▶ [WHAT TO DO]: From the line that contains "You are a GUI" to the end of the entries, copy each line exactly, though the pictures stay out.

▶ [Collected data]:
╔══

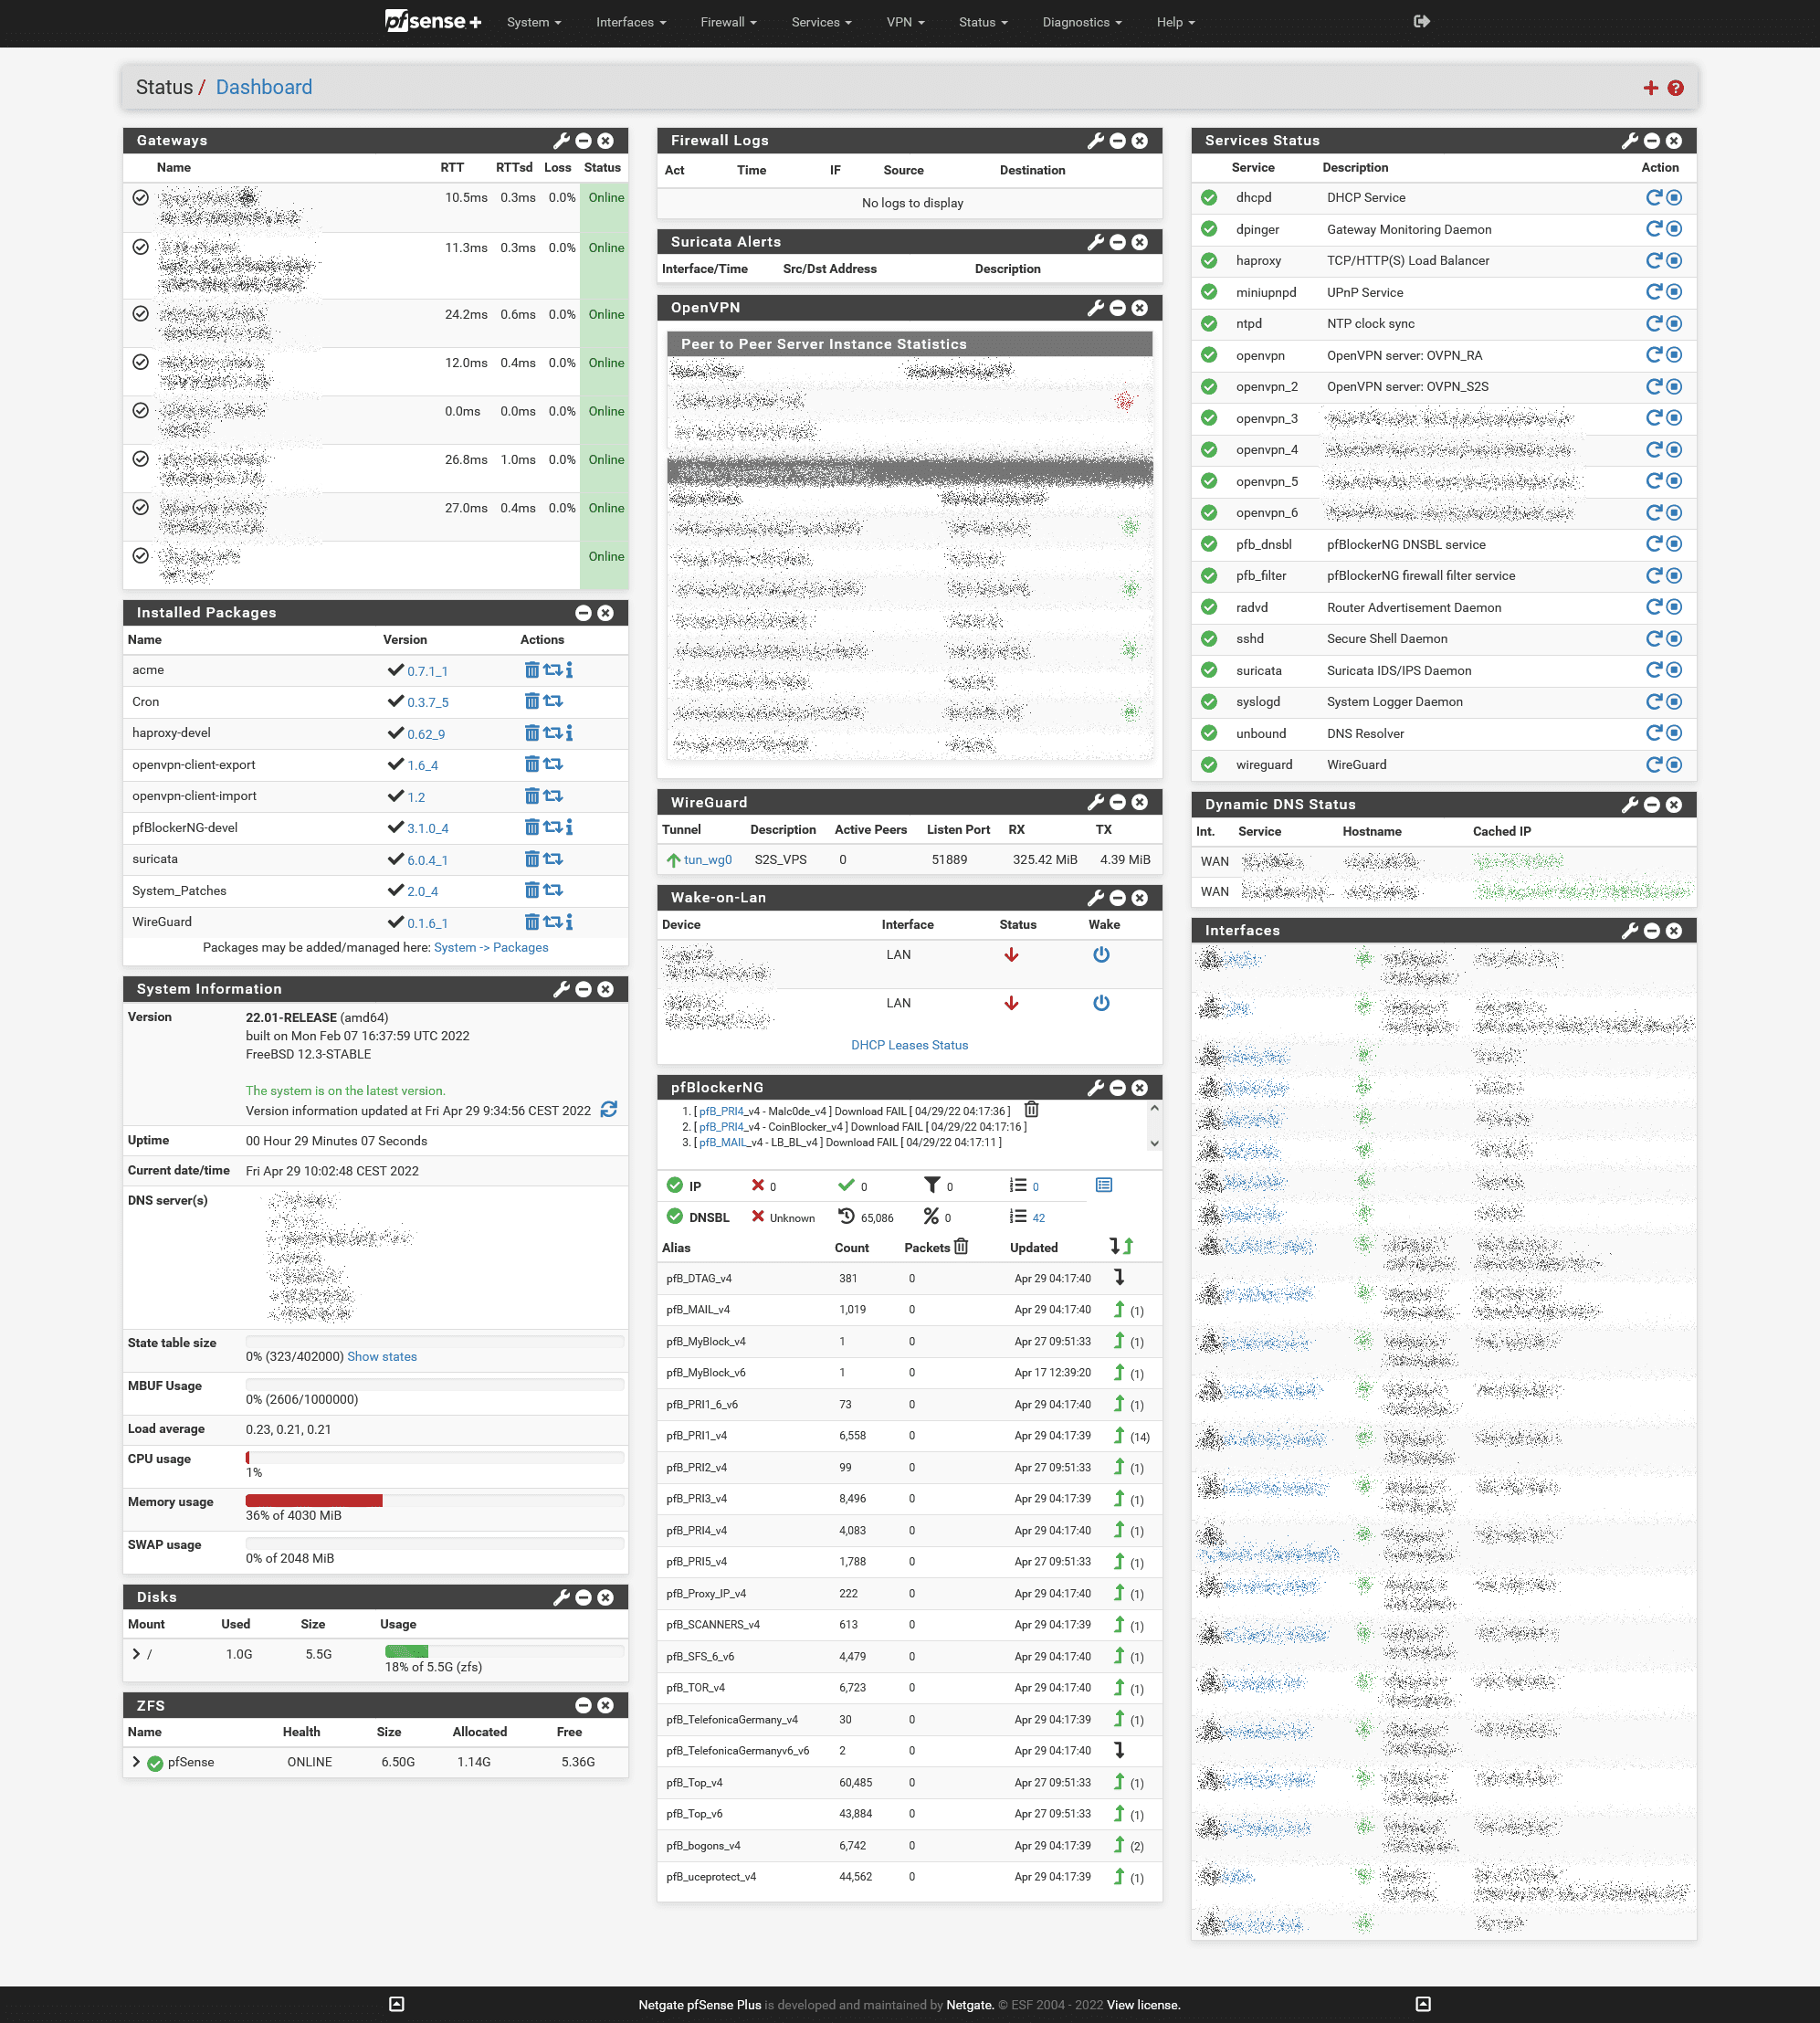Select the Status menu item in top navigation
1820x2023 pixels.
[x=979, y=21]
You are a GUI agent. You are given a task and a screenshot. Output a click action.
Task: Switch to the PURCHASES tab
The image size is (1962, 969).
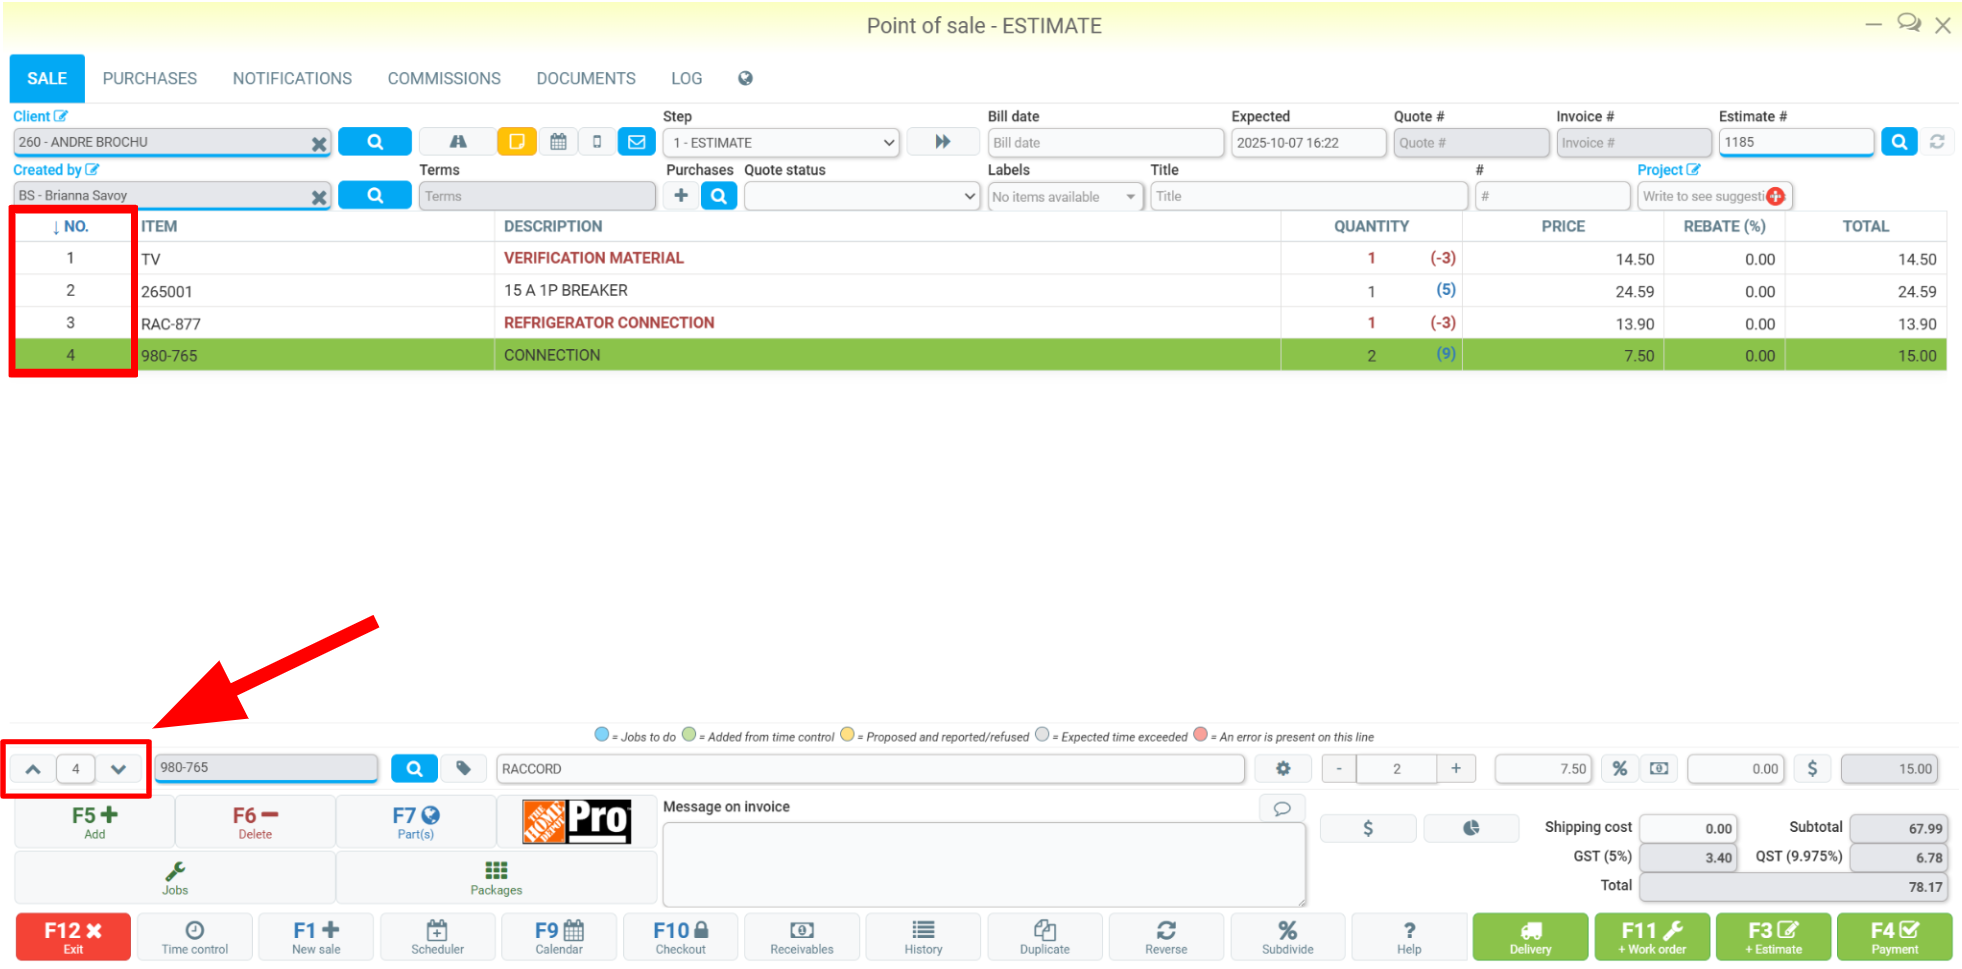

╚══

▶ [SOLUTION TO THIS EXERCISE]:
You are a GUI agent. You are given a task and a screenshot. Output a click action.
Task: Switch to the PURCHASES tab
The image size is (1962, 969).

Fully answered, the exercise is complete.